ᎾᏉᏃ ᎾᏍᎩ ᎢᏧᎳᎭ ᎨᏥᏅᏏᏓᏍᏗ ᎤᎾᏙᎴᎰᏒ ᏄᎵᏍᏔᏅᎢ ᎤᏣᏘ ᎤᏲ ᎤᏂᏰᎸᏁᎢ, ᎠᎴ ᎤᏂᎷᏤ ᎤᏂᏃᏁᎴ ᏧᏂᎾᏝᎢ ᏂᎦᏛ ᏄᎵᏍᏔᏂᏙᎸᎢ.
32 Toen heeft hem zijn heer tot zich geroepen, en zeide tot hem: Gij boze dienstknecht, al die schuld heb ik u kwijtgescholden, dewijl gij mij gebeden hebt;
ᎿᎭᏉᏃ ᎤᎾᏝᎢ ᏭᏯᏅᎲ ᎯᎠ ᏄᏪᏎᎴᎢ; ᏣᏁᎫᏥᏛ ᎬᏅᏏᏓᏍᏗ, ᎤᏁᎳᎩ ᎬᏰᎵᏎᎸᎩ ᏂᎦᏛ ᏂᎯ ᏥᎬᏚᎬᎩ, ᏍᎩᏔᏲᏎᎸ ᎢᏳᏍᏗ.

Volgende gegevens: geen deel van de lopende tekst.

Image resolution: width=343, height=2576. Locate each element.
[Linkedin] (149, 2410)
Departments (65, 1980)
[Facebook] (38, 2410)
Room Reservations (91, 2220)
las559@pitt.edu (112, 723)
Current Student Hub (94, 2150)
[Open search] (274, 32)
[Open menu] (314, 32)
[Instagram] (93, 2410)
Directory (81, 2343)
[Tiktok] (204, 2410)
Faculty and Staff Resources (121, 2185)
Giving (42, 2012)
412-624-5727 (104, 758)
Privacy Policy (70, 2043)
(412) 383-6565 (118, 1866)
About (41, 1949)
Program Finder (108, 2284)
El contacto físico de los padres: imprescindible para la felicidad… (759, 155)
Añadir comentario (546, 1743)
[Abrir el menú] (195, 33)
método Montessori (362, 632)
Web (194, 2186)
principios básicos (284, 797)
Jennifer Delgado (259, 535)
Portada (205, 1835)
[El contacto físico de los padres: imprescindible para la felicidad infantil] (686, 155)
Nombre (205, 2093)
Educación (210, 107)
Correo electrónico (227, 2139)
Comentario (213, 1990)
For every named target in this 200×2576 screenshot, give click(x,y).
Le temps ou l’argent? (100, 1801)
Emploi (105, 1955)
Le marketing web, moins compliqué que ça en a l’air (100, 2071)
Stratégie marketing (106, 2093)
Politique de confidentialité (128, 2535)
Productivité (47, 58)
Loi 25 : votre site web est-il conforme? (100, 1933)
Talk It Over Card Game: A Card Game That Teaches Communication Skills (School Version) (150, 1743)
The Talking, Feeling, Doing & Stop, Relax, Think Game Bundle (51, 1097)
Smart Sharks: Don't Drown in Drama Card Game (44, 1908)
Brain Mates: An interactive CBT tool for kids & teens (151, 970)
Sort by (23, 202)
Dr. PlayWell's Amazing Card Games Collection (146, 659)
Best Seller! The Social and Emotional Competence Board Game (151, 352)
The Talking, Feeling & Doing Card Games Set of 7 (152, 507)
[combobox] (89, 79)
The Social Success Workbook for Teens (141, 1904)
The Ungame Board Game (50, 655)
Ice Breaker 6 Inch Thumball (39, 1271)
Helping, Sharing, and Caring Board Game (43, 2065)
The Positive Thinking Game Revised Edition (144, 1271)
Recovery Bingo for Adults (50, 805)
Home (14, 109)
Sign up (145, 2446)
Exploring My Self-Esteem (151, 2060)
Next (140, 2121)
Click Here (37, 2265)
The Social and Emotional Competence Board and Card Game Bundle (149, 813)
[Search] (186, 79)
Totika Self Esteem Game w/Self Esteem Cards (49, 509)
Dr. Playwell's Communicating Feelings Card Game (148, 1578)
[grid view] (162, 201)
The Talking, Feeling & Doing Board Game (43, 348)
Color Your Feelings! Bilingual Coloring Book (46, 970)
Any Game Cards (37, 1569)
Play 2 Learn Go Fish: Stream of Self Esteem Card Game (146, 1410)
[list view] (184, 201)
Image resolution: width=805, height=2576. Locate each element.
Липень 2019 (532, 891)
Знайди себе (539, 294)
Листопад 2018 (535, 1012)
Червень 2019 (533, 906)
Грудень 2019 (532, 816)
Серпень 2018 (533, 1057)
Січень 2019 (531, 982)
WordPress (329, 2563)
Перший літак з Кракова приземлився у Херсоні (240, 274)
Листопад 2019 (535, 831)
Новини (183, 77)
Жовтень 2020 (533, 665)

33 Behoordet gij ook niet u over uw mededienstknecht te ontfermen, gelijk ik ook mij over u ontfermd heb?
ᏝᏍᎪ ᎾᏍᏉ ᏂᎯ ᎦᎯᏯᏙᎵᏍᏗ ᏱᎨᏎ ᎢᏧᎳᎭ ᎡᏍᏗᏅᏏᏓᏍᏗ, ᎾᏍᎩᏯ ᎬᏯᏙᎵᏨᎢ?
34 En zijn heer, vertoornd zijnde, leverde hem den pijnigers over, totdat hij zou betaald hebben al wat hij hem schuldig was.
ᎤᏔᎳᏭᏎᏃ ᎤᎾᏝᎢ, ᎠᎴ ᏫᏚᏲᎯᏎᎴ ᏗᎾᏓᏍᏚᎲᏍᎩ ᎤᎫᏴᎰᎲᏍᏗᏱ ᏂᎦᏛ ᎠᏥᏚᎬ ᎢᎪᎯᏛ.
35 Alzo zal ook Mijn hemelse Vader u doen, indien gij niet van harte vergeeft een iegelijk zijn broeder zijn misdaden.
ᎾᏍᎩᏯ ᎾᏍᏉ ᏅᏓᏨᏴᏁᎵ ᎡᏙᏓ ᎦᎸᎳᏗ ᎡᎯ, ᎢᏳᏃ ᏗᏣᏓᏅᏛ ᎢᏴᏛ ᎢᏥᏏᏴᏫᎭ ᎨᏒ ᏂᏗᏥᏙᎵᎬᎾ ᎢᎨᏎᏍᏗ ᎢᏣᏓᏅᏟ ᎤᏂᏍᎦᏅᏨᎢ.